Had the southerners not crusaded and killed most of us off, snuffed out the light of our culture, forced everyone brutally to follow whatever flavor of Christ each crusade was bringing, maybe I shouldn’t feel so amazed by the amazing cultures far away. But maybe we didn’t have anything as powerful in the first place, who knows at this point…
But these shows of force and unity are always so captivating, I end up bingeing videos of them for hours on end, even if I don’t really know what they are about and what each of them mean.
I love this. It’s so close to my heart somehow, feels so close to home, yet it’s a faraway thing.
might we have something equally powerful and captivating to preserve?
...no. As in: That's not the kind of cultural practice Christianisation wiped out or we wouldn't be burning stuff come spring, dance around maypoles, and whatnot. The Faroese are still into singing sagas as an actual community practice. Missionaries back then weren't trying to regiment people into factory workers, make them sit still on chairs and such.
It's kind of a grass is greener on the other side kind of situation. There's a good reason stuff like Heilung is captivating, but that's because they're modern-day shamans speaking to instincts buried by modernity, not because they'd be historical in their music or practices. Norse folk music indeed sounded pretty much like Norse folk music does today.

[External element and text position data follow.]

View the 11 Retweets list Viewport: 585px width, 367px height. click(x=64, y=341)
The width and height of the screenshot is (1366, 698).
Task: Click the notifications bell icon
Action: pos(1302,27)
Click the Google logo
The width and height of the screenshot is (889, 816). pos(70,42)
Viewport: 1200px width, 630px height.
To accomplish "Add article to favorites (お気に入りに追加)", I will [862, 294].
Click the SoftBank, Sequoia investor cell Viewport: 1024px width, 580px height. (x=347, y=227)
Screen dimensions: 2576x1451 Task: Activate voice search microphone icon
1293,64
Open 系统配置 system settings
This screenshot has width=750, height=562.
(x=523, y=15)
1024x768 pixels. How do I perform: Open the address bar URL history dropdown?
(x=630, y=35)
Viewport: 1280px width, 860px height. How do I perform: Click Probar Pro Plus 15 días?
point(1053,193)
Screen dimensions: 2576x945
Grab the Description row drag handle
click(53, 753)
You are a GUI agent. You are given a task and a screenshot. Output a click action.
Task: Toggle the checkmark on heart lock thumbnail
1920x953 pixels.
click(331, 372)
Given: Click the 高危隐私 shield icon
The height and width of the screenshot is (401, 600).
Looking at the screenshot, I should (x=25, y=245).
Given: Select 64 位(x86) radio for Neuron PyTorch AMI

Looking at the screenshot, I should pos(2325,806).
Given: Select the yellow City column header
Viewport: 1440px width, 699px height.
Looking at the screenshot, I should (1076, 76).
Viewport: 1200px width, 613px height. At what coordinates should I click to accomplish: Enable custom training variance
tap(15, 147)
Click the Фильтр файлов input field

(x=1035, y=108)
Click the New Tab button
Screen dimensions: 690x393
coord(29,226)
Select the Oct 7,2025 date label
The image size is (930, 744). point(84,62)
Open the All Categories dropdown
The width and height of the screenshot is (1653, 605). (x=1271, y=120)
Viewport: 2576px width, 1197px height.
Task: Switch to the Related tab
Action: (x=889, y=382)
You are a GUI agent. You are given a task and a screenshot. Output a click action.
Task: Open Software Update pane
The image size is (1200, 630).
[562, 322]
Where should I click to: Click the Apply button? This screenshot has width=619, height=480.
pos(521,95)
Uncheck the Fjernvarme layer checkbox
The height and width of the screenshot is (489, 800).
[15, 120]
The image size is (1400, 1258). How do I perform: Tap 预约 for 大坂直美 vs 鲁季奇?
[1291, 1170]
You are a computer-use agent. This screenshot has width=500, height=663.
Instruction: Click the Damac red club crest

I totally get where you're coming from, and I agree Christianity did snuff out a lot of that, but not necessarily the way you may be thinking of it. Christianity was a face, tool, and motivation of empire, and empire seeks to standardize culture for the sake of stability. Christianity has deeply powerful cultural performances too. There are traditional catholic rituals that by their nature as a force of colonizing power and as part of globally dominant cultures (and as part of our own cultures) we see differently from this.
This haka was powerful and beautiful, and part of that is by its own merit, but part is that it is people and culture resisting colonial power.
Also, the modern era has been immensely destructive to culture and ritual except where it is intentionally preserved. While it would be easy to pin it on Christianity and the protestant reformation, the reality is that it's also caused by the formation of nations (the unification of Italy for example created a shared culture between Venice and Rome for the first time since the fall of the western empire), the advent of mass travel and communication, the rise of industrialized lifestyles, and the shift from generation after generation living in the same spot to the normalization of living somewhat far from your family, all of which combined to more or less radically weaken local cultures.
Yeah, gotta export that freedom to them Maori and ignore the rule of law by treaty with them yeah? What's that got to do with colonialism? Can't even be related. Who would even think such a thing? I am truly shocked.
We got the project 2025 test run when a three party far right coalition got elected in 2023. Most regressive, cruel and mean sprited government in a generation.
USA, NZ, Australia, Canada, UK and beyond. They all coordinate, they use the same consultants, the same messages, their AstroTurf political advocacy groups all share info and coordinate policy to make our lives worse and the rich richer. Tailored slightly for local conditions but the same overall goal.